Serambi Lampung.com – Komite Olahraga Nasional Indonesia (KONI) Provinsi Lampung melakukan visitasi dan survei sejumlah lokasi calon venue pertandingan di Lampung Selatan, Rabu (8/4). Kegiatan ini menjadi bagian dari persiapan menghadapi Pekan Olahraga Nasional (PON) XXIII Tahun 2032.
Tim visitasi yang terdiri dari enam personel, yakni Dr. Yopi Hutomo Bhakti, Dr. (Can) Ardian Cahyadi, Imam Safei, Ferry Susanto, dan Adi Susanto, bersama perwakilan pengurus provinsi cabang olahraga terkait, meninjau sejumlah titik strategis.
Peninjauan diawali di lokasi paralayang Batu Alif, Kalianda. Tim berdiskusi dengan pengelola venue dan perwakilan Federasi Aero Sport Indonesia (FASI) Lampung terkait peluang pengembangan kawasan tersebut menjadi venue bertaraf nasional sekaligus destinasi sport tourism. Pengelola menyatakan kesiapan mendukung pengembangan sesuai standar PON.
Selanjutnya, tim meninjau kesiapan akomodasi di sekitar lokasi dengan mengunjungi Kedas Resort. Dari hasil pemantauan, terdapat sekitar 10 penginapan di kawasan tersebut dengan kapasitas yang dinilai memadai. Akses menuju lokasi juga disebut terus ditingkatkan melalui pembangunan infrastruktur jalan.
Untuk memastikan dukungan layanan kesehatan, tim mengunjungi Puskesmas Rawat Inap Bakauheni. Kunjungan ini sekaligus menjadi bentuk apresiasi terhadap peran tenaga kesehatan dalam mendukung pembinaan olahraga di daerah.
Tim juga menyambangi KONI Kabupaten Lampung Selatan dan berdiskusi dengan jajaran pengurus serta Dinas Pemuda dan Olahraga setempat. Pemerintah daerah menyatakan dukungan penuh terhadap pencalonan Lampung sebagai tuan rumah PON 2032, sekaligus mengusulkan penambahan cabang olahraga, termasuk atletik.

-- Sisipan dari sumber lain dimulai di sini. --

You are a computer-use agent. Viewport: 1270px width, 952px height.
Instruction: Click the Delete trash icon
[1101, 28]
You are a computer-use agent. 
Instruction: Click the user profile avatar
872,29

Peninjauan berlanjut ke Stadion Raden Intan dan Stadion Jati. Kedua venue dinilai memiliki potensi besar, meski masih memerlukan sejumlah perbaikan, seperti pembenahan lintasan tartan di Stadion Jati serta optimalisasi area pendukung untuk latihan dan pemanasan atlet.

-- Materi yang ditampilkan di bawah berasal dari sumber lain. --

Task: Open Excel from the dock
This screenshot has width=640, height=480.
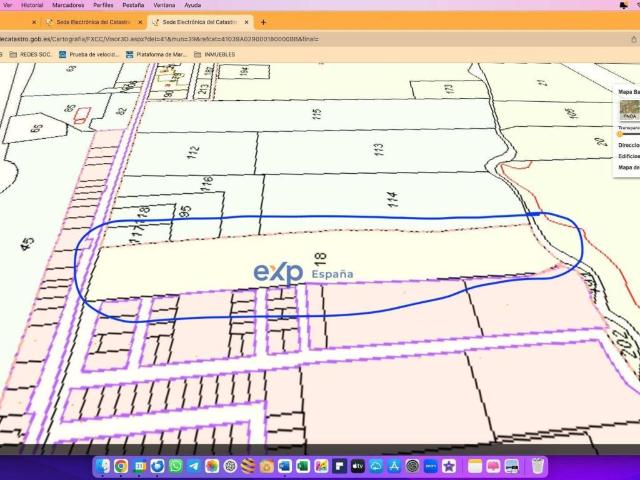Action: [302, 466]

Sementara itu, GOR Way Handak dinilai telah memenuhi standar untuk pertandingan tingkat nasional, dengan fasilitas pendukung yang cukup lengkap. Namun, beberapa bagian atap masih perlu perbaikan.
Untuk cabang olahraga pantai, tim meninjau kawasan Grand Elty Krakatoa dan Rio by The Beach. Dari hasil penilaian, Rio by The Beach dinilai lebih siap menjadi venue voli pantai dan beach handball, meski akses jalan menuju lokasi masih perlu ditingkatkan.
Secara keseluruhan, hasil visitasi menunjukkan Lampung Selatan memiliki potensi besar sebagai salah satu lokasi penyelenggaraan PON XXIII/2032. Sejumlah catatan teknis akan menjadi bahan tindak lanjut dalam meningkatkan kesiapan venue.
Kegiatan ini sekaligus memperkuat sinergi antara KONI Provinsi Lampung, pemerintah daerah, dan para pemangku kepentingan dalam mewujudkan Lampung sebagai tuan rumah PON yang sukses.(rls).